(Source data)
┄┄┄┄┄┄┄┄┄┄┄┄┄┄┄┄┄┄┄┄

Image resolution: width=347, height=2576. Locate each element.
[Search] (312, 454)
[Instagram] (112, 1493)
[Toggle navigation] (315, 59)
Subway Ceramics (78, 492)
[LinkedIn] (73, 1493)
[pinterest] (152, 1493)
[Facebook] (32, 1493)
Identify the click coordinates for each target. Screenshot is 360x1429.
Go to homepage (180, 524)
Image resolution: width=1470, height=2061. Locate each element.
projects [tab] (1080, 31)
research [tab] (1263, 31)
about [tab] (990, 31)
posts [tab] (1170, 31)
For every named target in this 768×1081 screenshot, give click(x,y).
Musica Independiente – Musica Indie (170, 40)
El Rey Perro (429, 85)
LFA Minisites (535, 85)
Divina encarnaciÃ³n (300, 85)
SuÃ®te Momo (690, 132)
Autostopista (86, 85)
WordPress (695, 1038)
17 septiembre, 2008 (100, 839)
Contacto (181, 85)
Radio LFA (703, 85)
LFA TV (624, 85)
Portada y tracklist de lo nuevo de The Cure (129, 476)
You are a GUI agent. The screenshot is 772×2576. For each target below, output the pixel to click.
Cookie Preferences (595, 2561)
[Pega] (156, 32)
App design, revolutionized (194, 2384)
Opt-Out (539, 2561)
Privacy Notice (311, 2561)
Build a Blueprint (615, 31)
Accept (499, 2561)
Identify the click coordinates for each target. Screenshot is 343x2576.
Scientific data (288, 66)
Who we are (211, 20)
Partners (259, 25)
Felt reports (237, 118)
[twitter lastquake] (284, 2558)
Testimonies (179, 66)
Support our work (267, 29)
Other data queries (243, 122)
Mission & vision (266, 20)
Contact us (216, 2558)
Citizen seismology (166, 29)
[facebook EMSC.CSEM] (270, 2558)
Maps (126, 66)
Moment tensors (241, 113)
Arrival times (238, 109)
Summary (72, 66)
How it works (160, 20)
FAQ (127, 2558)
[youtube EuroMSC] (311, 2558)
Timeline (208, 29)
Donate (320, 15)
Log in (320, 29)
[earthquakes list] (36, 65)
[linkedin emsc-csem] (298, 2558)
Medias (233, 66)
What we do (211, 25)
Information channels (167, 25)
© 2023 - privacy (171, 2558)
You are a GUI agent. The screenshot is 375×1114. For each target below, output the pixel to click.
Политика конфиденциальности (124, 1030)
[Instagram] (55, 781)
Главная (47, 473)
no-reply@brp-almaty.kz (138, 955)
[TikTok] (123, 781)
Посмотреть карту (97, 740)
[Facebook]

┄┄┄┄┄┄┄┄┄┄┄┄┄┄┄┄┄┄┄┄

*What is being asked*:
Look above for the line containing "Главная (47, 473)"; copy from it through the last line, exactly, and nothing more.

*Result of the task*:
Главная (47, 473)
no-reply@brp-almaty.kz (138, 955)
[TikTok] (123, 781)
Посмотреть карту (97, 740)
[Facebook]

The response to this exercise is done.